In southeastern Iowa, a woman was killed when either a tornado or powerful straight-line winds caused a farm building to collapse. Another twister killed a person in Quapaw, Okla., before it crossed into Kansas, where it destroyed more than 100 homes and businesses, and injured 25 people in the city of Baxter Springs, according to Kansas authorities.

Sue McBride, a 71-year old retired sewing machinist in Baxter Springs, said she thought the tornado sirens could spell a false alarm. But then she saw and heard the twister approaching. She said debris flew all around as she ran into her home. She hunkered on her knees in her hallway with her head down as the tornado shattered her windows, spraying glass all over her.

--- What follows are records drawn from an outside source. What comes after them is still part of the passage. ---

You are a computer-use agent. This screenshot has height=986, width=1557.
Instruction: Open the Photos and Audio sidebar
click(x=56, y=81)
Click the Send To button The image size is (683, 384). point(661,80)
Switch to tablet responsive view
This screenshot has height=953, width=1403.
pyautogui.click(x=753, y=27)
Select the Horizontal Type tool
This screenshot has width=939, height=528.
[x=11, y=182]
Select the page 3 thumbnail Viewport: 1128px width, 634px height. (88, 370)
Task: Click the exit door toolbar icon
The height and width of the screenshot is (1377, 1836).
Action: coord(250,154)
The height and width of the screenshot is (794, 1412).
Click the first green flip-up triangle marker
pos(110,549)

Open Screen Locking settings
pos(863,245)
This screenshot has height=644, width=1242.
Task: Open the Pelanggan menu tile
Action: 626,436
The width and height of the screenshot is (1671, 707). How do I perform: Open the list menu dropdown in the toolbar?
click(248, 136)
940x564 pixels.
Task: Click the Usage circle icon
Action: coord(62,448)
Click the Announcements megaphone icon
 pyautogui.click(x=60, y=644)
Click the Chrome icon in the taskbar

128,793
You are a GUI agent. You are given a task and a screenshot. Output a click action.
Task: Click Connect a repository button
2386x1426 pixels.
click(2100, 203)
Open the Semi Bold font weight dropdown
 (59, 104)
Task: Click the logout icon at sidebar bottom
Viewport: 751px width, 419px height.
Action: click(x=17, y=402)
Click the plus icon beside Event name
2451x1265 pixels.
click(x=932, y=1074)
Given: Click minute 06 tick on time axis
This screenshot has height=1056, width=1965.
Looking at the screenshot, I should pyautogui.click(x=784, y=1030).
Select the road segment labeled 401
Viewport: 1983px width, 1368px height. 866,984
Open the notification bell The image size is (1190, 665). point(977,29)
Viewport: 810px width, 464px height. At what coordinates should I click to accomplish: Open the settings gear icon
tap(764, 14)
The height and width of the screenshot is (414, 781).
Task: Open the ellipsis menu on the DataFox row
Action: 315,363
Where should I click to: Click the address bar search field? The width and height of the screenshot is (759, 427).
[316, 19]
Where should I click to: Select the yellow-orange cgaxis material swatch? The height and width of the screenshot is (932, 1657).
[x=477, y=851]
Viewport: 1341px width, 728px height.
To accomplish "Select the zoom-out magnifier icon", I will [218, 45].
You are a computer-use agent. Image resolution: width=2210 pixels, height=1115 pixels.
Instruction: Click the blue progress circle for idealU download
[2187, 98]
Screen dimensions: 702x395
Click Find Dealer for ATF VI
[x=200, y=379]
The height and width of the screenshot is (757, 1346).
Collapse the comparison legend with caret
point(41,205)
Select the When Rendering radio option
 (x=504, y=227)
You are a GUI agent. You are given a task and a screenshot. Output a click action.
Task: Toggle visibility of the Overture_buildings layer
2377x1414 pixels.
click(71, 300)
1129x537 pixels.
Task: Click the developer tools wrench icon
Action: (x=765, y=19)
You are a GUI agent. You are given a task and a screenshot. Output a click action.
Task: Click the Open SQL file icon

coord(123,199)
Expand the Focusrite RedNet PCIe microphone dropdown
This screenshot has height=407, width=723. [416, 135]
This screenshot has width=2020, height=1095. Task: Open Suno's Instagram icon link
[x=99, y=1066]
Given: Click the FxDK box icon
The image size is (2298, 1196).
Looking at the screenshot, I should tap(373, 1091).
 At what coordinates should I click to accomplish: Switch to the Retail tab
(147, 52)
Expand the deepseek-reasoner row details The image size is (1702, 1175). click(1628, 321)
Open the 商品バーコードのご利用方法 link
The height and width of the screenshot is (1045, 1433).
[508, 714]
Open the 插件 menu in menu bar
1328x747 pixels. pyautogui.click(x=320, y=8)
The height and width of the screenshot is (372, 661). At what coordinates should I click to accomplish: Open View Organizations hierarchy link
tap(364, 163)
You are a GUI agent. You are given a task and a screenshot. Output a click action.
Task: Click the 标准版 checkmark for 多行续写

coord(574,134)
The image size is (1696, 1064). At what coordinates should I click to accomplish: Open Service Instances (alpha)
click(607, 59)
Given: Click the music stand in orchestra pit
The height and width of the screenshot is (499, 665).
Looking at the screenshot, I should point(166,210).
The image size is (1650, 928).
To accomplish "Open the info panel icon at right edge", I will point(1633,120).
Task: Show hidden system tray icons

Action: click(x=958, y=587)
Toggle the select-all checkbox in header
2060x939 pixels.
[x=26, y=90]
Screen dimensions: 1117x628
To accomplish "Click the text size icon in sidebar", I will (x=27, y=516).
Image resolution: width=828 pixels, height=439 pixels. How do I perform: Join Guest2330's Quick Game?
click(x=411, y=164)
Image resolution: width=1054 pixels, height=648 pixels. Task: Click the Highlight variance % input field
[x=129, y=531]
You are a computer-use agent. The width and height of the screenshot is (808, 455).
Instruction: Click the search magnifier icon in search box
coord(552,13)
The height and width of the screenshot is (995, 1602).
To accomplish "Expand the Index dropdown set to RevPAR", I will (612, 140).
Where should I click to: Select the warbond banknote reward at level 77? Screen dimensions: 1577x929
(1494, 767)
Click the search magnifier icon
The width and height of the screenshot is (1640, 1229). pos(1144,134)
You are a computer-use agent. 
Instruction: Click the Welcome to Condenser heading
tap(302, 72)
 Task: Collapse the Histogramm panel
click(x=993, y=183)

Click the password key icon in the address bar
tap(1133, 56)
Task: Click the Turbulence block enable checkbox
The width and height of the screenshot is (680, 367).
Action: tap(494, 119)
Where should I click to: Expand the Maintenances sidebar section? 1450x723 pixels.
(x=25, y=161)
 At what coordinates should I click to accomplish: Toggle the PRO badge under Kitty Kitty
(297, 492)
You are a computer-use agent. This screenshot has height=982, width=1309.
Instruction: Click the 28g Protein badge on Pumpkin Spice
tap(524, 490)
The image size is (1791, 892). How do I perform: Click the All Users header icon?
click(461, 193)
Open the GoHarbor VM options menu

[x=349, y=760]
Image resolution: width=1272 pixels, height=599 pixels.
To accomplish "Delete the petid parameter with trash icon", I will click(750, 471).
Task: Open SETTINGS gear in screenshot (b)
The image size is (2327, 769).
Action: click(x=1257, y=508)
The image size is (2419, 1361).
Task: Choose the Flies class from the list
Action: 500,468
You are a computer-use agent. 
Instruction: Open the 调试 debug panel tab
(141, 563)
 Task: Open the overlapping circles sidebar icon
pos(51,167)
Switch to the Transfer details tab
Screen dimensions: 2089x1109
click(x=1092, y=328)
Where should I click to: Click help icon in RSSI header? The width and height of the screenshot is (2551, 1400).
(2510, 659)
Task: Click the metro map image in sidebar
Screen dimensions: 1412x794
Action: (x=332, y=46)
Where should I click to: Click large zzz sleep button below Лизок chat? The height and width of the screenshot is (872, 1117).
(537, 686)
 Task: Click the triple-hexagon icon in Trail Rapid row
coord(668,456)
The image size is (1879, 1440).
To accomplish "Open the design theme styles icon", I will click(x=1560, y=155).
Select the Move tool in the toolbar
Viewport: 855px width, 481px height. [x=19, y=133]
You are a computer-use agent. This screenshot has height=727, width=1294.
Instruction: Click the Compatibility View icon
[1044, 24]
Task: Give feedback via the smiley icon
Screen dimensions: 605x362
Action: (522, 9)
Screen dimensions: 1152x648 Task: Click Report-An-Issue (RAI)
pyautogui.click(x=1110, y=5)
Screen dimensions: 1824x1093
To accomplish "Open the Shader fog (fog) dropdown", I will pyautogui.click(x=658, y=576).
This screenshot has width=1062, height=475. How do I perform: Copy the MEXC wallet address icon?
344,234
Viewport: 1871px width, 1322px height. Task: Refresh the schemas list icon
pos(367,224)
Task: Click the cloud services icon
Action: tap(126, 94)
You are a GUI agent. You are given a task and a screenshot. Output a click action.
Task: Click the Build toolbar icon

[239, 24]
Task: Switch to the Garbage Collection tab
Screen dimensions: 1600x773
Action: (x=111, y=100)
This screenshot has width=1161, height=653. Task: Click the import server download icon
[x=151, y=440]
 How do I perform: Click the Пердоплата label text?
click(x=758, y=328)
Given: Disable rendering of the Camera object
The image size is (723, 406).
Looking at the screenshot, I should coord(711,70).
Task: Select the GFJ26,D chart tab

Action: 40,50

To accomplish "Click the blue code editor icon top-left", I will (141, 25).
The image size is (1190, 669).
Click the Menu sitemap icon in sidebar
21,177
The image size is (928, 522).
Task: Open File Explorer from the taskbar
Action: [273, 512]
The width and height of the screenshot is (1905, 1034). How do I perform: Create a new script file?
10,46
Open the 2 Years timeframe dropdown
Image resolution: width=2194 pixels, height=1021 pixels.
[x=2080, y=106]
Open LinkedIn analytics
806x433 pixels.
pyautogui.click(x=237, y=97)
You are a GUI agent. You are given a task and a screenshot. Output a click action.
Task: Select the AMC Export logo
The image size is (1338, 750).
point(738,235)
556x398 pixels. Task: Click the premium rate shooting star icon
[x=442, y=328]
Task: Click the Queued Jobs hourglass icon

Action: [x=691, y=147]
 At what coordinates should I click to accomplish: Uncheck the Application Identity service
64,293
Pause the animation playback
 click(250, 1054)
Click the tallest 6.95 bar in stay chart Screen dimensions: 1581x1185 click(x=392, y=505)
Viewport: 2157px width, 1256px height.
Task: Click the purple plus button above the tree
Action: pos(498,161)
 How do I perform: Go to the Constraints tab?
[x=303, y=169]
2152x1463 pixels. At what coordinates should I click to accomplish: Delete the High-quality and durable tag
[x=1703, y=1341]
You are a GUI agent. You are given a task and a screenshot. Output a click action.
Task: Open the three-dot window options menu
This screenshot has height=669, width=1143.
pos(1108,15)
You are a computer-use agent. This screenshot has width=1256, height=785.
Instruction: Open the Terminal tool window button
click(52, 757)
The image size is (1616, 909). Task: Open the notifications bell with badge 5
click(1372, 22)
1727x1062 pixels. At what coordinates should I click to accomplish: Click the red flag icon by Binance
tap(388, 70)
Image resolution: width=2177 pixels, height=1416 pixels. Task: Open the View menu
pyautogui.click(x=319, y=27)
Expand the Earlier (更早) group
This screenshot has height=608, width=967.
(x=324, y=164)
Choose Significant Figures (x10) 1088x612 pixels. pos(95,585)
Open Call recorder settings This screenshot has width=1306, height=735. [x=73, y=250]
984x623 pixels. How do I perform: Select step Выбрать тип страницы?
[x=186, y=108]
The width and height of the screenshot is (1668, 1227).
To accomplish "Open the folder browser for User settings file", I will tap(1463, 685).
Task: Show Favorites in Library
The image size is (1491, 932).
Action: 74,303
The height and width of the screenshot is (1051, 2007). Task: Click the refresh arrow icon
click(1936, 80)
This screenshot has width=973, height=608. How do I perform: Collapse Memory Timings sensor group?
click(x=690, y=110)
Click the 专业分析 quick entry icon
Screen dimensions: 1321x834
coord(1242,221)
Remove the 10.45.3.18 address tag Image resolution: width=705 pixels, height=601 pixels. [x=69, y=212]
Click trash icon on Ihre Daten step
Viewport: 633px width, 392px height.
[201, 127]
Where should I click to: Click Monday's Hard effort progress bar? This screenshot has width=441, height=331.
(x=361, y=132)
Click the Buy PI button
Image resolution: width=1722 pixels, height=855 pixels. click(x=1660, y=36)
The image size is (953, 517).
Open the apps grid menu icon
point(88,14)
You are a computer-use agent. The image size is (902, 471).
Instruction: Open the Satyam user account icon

"I didn't have one scratch on me and I was fine," McBride said from a Red Cross shelter in the city, where the tornado left a trail of shattered homes, twisted metal and hanging power lines.

The Arkansas twister shredded cars, trucks and 18-wheelers stuck along Interstate 40 north of Little Rock. After the storm passed, tractor-trailer rigs tried to navigate through the damage as gawkers captured cellphone photos of the destruction.

State troopers went vehicle-to-vehicle to check on motorists and found — with genuine surprise — that no one was killed.

"About 30 vehicles — large trucks, sedans, pickup trucks — were going through there when the funnel cloud passed over," said Bill Sadler, a spokesman for the Arkansas State Police.

Nearby Conway Regional Medical Center said it treated about 100 people injured in the storm.

Among the ruins was a new $14 million intermediate school that had been set to open this fall.